**WHAT TO WORK ON:** Rewrite the lines below, changing each "icon" to "button" and keeping everything else as it is.
Start of DATASET RECORDS
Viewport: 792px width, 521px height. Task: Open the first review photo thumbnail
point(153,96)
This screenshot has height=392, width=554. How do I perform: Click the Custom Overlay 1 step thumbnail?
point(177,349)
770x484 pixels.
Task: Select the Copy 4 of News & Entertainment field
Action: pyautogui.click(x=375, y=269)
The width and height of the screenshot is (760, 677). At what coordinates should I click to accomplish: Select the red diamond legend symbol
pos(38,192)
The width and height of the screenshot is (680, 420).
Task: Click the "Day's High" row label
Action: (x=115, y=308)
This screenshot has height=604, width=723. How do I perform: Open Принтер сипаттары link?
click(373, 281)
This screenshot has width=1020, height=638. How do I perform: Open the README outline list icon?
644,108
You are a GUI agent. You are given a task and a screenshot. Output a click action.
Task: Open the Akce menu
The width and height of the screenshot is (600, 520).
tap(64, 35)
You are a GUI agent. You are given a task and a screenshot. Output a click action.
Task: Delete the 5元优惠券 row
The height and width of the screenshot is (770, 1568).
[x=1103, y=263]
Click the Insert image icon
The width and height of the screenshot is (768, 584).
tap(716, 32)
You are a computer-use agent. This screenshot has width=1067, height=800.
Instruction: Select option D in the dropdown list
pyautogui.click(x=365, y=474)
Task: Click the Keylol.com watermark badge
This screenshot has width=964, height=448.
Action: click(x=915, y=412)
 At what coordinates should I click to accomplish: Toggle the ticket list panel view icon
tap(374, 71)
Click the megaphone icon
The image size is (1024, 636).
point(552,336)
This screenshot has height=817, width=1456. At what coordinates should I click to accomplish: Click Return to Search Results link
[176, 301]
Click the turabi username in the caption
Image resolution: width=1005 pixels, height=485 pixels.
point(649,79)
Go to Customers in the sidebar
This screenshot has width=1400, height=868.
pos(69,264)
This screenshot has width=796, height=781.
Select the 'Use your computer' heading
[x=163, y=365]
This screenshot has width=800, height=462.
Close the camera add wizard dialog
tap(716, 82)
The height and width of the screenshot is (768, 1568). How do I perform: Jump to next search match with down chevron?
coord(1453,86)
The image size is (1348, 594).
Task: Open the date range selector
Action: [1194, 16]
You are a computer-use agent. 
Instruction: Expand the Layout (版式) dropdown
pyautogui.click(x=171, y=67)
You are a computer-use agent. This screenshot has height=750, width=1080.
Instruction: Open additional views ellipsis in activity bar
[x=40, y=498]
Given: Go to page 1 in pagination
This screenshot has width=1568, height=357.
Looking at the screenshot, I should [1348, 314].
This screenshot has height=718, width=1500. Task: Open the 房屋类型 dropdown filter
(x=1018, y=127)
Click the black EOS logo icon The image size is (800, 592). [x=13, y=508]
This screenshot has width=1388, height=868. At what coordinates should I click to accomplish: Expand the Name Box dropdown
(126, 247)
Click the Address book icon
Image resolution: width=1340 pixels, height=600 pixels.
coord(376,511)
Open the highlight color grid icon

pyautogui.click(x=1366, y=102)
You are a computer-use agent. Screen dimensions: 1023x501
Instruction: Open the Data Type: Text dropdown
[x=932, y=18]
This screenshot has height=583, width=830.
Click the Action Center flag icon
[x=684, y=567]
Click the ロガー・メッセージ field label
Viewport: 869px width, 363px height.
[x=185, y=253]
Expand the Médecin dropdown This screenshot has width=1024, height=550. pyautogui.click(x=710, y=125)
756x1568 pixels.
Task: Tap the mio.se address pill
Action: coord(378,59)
End of DATASET RECORDS
**RESPONSE FOR THIS EXERCISE:**
Viewport: 792px width, 521px height. Task: Open the first review photo thumbnail
point(153,96)
This screenshot has height=392, width=554. How do I perform: Click the Custom Overlay 1 step thumbnail?
point(177,349)
770x484 pixels.
Task: Select the Copy 4 of News & Entertainment field
Action: pyautogui.click(x=375, y=269)
The width and height of the screenshot is (760, 677). At what coordinates should I click to accomplish: Select the red diamond legend symbol
pos(38,192)
The width and height of the screenshot is (680, 420).
Task: Click the "Day's High" row label
Action: (x=115, y=308)
This screenshot has height=604, width=723. How do I perform: Open Принтер сипаттары link?
click(373, 281)
This screenshot has width=1020, height=638. How do I perform: Open the README outline list button?
644,108
You are a GUI agent. You are given a task and a screenshot. Output a click action.
Task: Open the Akce menu
The width and height of the screenshot is (600, 520).
tap(64, 35)
You are a GUI agent. You are given a task and a screenshot. Output a click action.
Task: Delete the 5元优惠券 row
The height and width of the screenshot is (770, 1568).
[x=1103, y=263]
Click the Insert image button
The width and height of the screenshot is (768, 584).
tap(716, 32)
You are a computer-use agent. This screenshot has width=1067, height=800.
Instruction: Select option D in the dropdown list
pyautogui.click(x=365, y=474)
Task: Click the Keylol.com watermark badge
This screenshot has width=964, height=448.
Action: click(x=915, y=412)
 At what coordinates should I click to accomplish: Toggle the ticket list panel view button
tap(374, 71)
Click the megaphone button
The image size is (1024, 636).
point(552,336)
This screenshot has height=817, width=1456. At what coordinates should I click to accomplish: Click Return to Search Results link
[176, 301]
Click the turabi username in the caption
Image resolution: width=1005 pixels, height=485 pixels.
point(649,79)
Go to Customers in the sidebar
This screenshot has width=1400, height=868.
pos(69,264)
This screenshot has width=796, height=781.
Select the 'Use your computer' heading
[x=163, y=365]
This screenshot has width=800, height=462.
Close the camera add wizard dialog
tap(716, 82)
The height and width of the screenshot is (768, 1568). How do I perform: Jump to next search match with down chevron?
coord(1453,86)
The image size is (1348, 594).
Task: Open the date range selector
Action: [1194, 16]
You are a computer-use agent. 
Instruction: Expand the Layout (版式) dropdown
pyautogui.click(x=171, y=67)
You are a computer-use agent. This screenshot has height=750, width=1080.
Instruction: Open additional views ellipsis in activity bar
[x=40, y=498]
Given: Go to page 1 in pagination
This screenshot has width=1568, height=357.
Looking at the screenshot, I should [1348, 314].
This screenshot has height=718, width=1500. Task: Open the 房屋类型 dropdown filter
(x=1018, y=127)
Click the black EOS logo button The image size is (800, 592). [x=13, y=508]
This screenshot has width=1388, height=868. At what coordinates should I click to accomplish: Expand the Name Box dropdown
(126, 247)
Click the Address book button
Image resolution: width=1340 pixels, height=600 pixels.
coord(376,511)
Open the highlight color grid button

pyautogui.click(x=1366, y=102)
You are a computer-use agent. Screen dimensions: 1023x501
Instruction: Open the Data Type: Text dropdown
[x=932, y=18]
This screenshot has height=583, width=830.
Click the Action Center flag button
[x=684, y=567]
Click the ロガー・メッセージ field label
Viewport: 869px width, 363px height.
[x=185, y=253]
Expand the Médecin dropdown This screenshot has width=1024, height=550. pyautogui.click(x=710, y=125)
756x1568 pixels.
Task: Tap the mio.se address pill
Action: coord(378,59)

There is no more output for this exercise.